▶ _Brief_
Please lay out the records from the line with "Click the red down arrow for Nifty FMCG" up to and including the line with "The image size is (732, 406). (141, 247)" as a Markdown table, leaving out blank lines. Use two columns: Row for the row number and Line for the line itself.

▶ _Entries_
□ □ □

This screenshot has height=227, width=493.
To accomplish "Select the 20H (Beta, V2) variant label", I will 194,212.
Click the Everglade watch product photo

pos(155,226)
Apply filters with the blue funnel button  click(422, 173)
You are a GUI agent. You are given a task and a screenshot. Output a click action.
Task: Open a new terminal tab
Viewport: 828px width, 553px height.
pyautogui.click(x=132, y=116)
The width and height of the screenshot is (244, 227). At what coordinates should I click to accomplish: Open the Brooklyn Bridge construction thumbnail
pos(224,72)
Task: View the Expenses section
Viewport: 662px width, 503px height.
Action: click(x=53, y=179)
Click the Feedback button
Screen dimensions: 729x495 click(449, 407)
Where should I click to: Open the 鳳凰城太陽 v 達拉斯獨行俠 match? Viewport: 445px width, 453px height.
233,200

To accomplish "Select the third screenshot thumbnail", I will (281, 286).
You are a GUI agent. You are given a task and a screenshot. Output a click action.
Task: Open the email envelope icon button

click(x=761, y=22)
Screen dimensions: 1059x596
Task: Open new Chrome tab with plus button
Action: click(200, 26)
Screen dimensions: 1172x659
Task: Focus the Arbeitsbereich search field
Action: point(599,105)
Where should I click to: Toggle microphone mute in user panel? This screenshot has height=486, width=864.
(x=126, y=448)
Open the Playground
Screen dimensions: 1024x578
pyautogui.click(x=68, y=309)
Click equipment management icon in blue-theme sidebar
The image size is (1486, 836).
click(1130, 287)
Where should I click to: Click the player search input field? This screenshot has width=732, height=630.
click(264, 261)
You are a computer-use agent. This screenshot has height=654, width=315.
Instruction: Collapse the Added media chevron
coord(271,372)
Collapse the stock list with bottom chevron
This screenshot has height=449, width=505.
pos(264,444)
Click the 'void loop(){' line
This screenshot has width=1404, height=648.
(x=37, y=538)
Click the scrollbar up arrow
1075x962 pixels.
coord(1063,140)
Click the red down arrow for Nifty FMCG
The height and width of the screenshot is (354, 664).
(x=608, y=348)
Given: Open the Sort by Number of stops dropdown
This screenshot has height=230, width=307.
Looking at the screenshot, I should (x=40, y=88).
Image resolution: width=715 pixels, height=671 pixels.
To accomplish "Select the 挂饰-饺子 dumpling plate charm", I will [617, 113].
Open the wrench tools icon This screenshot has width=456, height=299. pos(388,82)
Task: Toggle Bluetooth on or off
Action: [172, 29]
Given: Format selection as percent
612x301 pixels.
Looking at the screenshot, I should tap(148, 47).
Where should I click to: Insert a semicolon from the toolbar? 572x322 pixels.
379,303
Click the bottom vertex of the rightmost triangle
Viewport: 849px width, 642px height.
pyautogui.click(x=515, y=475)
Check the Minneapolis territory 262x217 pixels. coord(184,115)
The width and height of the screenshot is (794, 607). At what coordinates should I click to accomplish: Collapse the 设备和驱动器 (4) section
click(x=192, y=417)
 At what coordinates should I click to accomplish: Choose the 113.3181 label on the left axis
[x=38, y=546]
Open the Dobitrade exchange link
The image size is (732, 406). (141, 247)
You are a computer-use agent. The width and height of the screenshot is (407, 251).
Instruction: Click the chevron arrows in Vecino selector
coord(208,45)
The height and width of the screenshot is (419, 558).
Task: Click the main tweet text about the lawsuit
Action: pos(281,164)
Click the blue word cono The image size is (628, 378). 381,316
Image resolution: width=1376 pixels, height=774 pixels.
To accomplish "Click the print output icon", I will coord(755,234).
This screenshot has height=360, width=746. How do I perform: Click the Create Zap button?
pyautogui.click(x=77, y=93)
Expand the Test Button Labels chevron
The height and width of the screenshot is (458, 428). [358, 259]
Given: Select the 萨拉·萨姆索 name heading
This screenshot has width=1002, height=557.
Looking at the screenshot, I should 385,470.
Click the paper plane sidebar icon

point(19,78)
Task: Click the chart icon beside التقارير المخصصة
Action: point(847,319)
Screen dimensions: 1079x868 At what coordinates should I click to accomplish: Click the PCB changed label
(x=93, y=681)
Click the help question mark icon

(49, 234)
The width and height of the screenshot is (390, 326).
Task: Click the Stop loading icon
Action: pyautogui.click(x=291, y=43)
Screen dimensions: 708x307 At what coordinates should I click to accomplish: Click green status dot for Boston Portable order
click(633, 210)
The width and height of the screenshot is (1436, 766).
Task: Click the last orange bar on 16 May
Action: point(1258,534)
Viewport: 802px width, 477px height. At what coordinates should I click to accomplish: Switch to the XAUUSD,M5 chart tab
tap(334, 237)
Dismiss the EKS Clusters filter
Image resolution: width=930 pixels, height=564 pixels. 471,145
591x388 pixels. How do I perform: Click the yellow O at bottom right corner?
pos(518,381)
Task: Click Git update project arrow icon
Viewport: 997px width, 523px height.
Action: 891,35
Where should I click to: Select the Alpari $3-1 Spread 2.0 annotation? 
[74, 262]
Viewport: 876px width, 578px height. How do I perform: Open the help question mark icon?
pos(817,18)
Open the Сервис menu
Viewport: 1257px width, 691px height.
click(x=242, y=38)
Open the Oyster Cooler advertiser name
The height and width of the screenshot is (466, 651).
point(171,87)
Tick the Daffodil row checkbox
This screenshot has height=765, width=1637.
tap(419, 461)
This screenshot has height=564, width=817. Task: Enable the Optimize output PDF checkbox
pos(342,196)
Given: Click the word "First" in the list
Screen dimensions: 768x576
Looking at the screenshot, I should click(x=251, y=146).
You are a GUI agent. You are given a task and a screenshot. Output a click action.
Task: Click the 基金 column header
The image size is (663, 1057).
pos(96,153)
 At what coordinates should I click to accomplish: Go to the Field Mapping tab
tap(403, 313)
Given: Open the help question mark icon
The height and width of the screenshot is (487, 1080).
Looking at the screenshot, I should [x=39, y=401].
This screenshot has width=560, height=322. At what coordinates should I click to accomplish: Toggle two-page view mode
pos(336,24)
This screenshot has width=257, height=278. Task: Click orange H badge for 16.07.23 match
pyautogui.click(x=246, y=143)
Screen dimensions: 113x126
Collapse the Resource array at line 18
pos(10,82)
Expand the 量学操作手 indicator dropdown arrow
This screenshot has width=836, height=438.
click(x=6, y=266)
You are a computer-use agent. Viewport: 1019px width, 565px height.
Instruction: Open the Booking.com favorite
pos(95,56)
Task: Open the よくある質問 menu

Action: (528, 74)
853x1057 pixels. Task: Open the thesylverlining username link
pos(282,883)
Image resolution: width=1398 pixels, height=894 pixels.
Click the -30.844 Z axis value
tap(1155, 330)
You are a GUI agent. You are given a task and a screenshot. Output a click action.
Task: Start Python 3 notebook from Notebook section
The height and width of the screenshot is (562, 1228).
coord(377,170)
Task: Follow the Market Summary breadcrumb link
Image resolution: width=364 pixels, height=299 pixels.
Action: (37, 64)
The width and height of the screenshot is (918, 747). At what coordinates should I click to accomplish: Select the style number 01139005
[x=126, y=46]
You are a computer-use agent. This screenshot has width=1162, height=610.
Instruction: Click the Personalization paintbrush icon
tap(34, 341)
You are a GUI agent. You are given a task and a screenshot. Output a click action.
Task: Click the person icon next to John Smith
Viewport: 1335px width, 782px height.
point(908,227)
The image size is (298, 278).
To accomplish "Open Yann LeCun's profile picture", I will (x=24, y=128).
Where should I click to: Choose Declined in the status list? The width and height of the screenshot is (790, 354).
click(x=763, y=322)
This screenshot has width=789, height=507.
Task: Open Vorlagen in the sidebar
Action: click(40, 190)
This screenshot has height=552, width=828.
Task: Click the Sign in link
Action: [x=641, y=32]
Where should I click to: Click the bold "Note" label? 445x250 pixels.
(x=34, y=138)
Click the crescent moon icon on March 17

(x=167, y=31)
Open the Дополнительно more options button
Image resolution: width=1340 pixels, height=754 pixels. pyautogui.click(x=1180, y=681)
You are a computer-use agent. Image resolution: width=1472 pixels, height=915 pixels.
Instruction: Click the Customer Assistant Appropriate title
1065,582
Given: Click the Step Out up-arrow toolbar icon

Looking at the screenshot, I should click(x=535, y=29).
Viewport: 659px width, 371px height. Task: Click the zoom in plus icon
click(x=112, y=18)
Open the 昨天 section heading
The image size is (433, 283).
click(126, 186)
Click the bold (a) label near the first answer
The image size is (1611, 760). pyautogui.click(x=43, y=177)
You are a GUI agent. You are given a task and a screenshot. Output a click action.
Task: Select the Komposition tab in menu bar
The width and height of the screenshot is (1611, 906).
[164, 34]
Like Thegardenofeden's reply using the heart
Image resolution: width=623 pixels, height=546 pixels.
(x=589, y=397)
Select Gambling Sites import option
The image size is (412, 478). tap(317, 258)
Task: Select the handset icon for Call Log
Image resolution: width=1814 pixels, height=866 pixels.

□ □ □

▶ _Task result_
| Row | Line |
|---|---|
| 1 | Click the red down arrow for Nifty FMCG |
| 2 | The height and width of the screenshot is (354, 664). |
| 3 | (x=608, y=348) |
| 4 | Given: Open the Sort by Number of stops dropdown |
| 5 | This screenshot has height=230, width=307. |
| 6 | Looking at the screenshot, I should (x=40, y=88). |
| 7 | Image resolution: width=715 pixels, height=671 pixels. |
| 8 | To accomplish "Select the 挂饰-饺子 dumpling plate charm", I will [617, 113]. |
| 9 | Open the wrench tools icon This screenshot has width=456, height=299. pos(388,82) |
| 10 | Task: Toggle Bluetooth on or off |
| 11 | Action: [172, 29] |
| 12 | Given: Format selection as percent |
| 13 | 612x301 pixels. |
| 14 | Looking at the screenshot, I should tap(148, 47). |
| 15 | Where should I click to: Insert a semicolon from the toolbar? 572x322 pixels. |
| 16 | 379,303 |
| 17 | Click the bottom vertex of the rightmost triangle |
| 18 | Viewport: 849px width, 642px height. |
| 19 | pyautogui.click(x=515, y=475) |
| 20 | Check the Minneapolis territory 262x217 pixels. coord(184,115) |
| 21 | The width and height of the screenshot is (794, 607). At what coordinates should I click to accomplish: Collapse the 设备和驱动器 (4) section |
| 22 | click(x=192, y=417) |
| 23 |  At what coordinates should I click to accomplish: Choose the 113.3181 label on the left axis |
| 24 | [x=38, y=546] |
| 25 | Open the Dobitrade exchange link |
| 26 | The image size is (732, 406). (141, 247) |